Exercise objective: Both the line with "You are a computer-use" and the line with "Instruction: Tick the Get Input checkbox" in the records below must appear in the output, along with every line between them, exactly and with nothing added.

**** Information provided

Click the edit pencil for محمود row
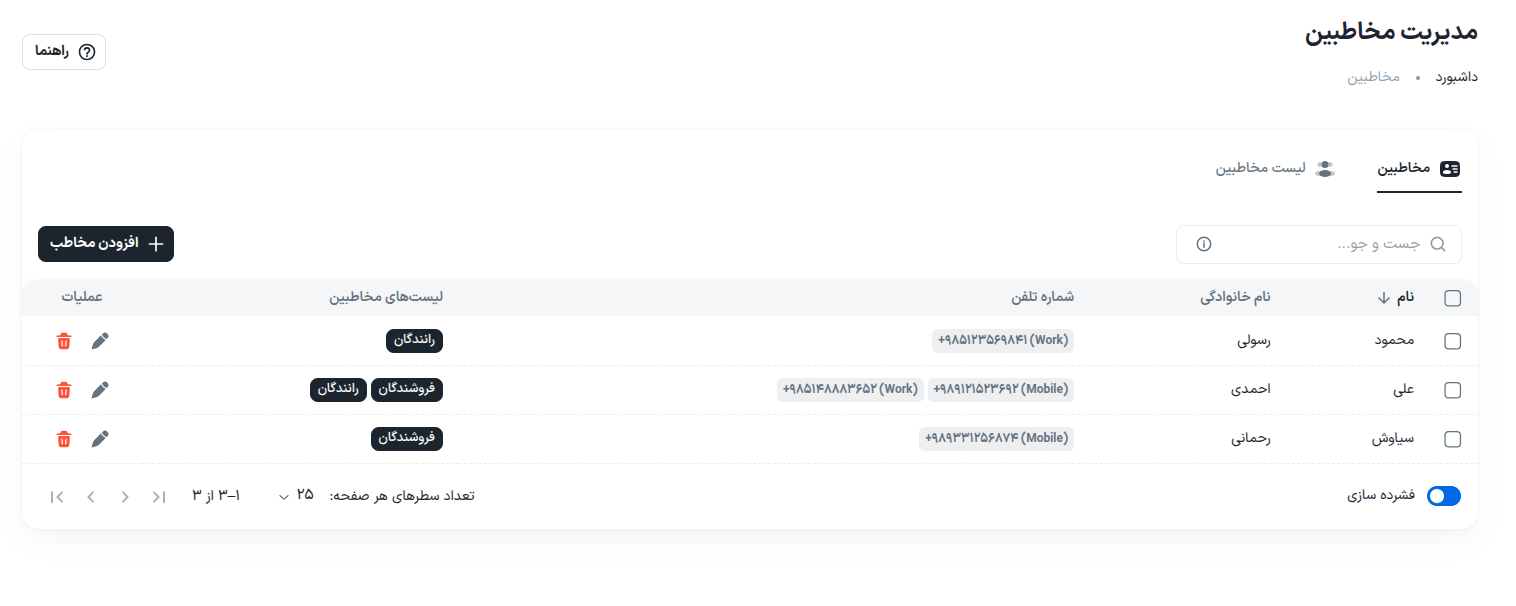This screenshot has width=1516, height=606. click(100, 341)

********
**** Information provided

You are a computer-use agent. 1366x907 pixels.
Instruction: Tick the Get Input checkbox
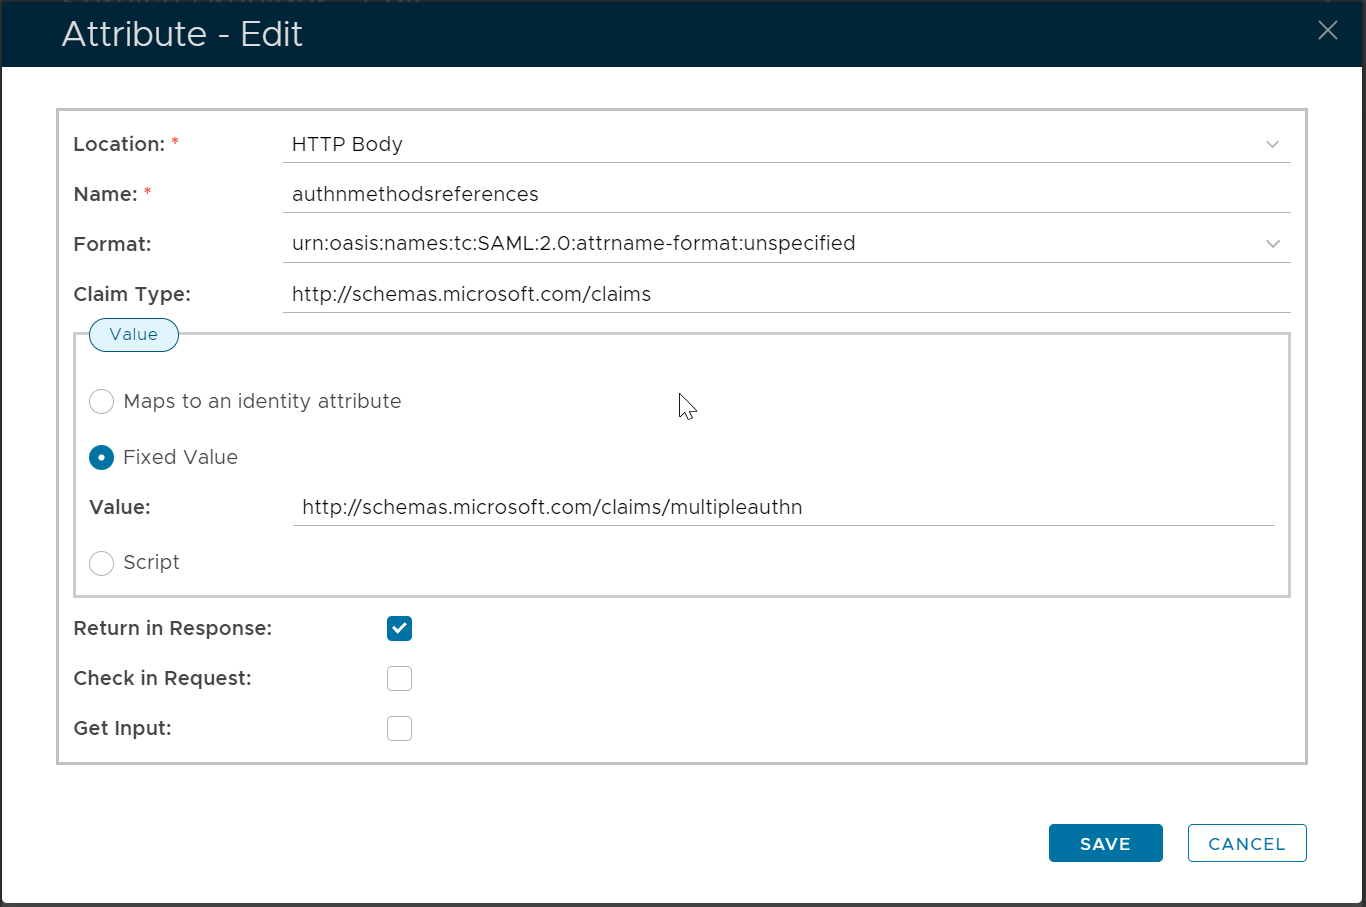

********
**** Information provided

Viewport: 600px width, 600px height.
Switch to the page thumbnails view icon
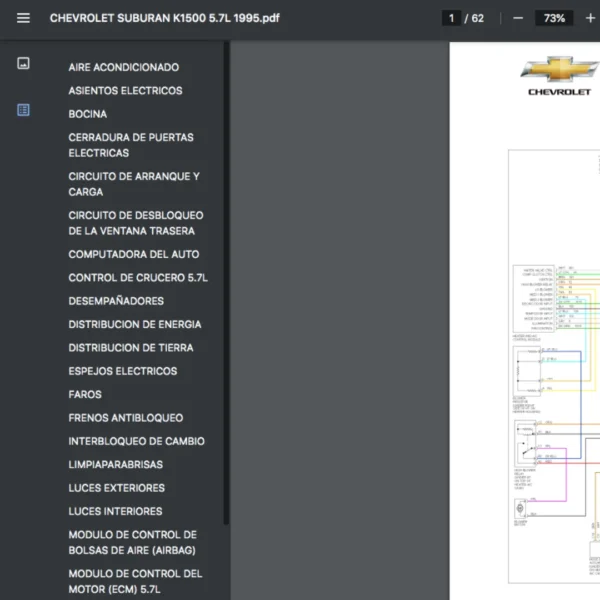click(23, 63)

********

Task response:
You are a computer-use agent. 1366x907 pixels.
Instruction: Tick the Get Input checkbox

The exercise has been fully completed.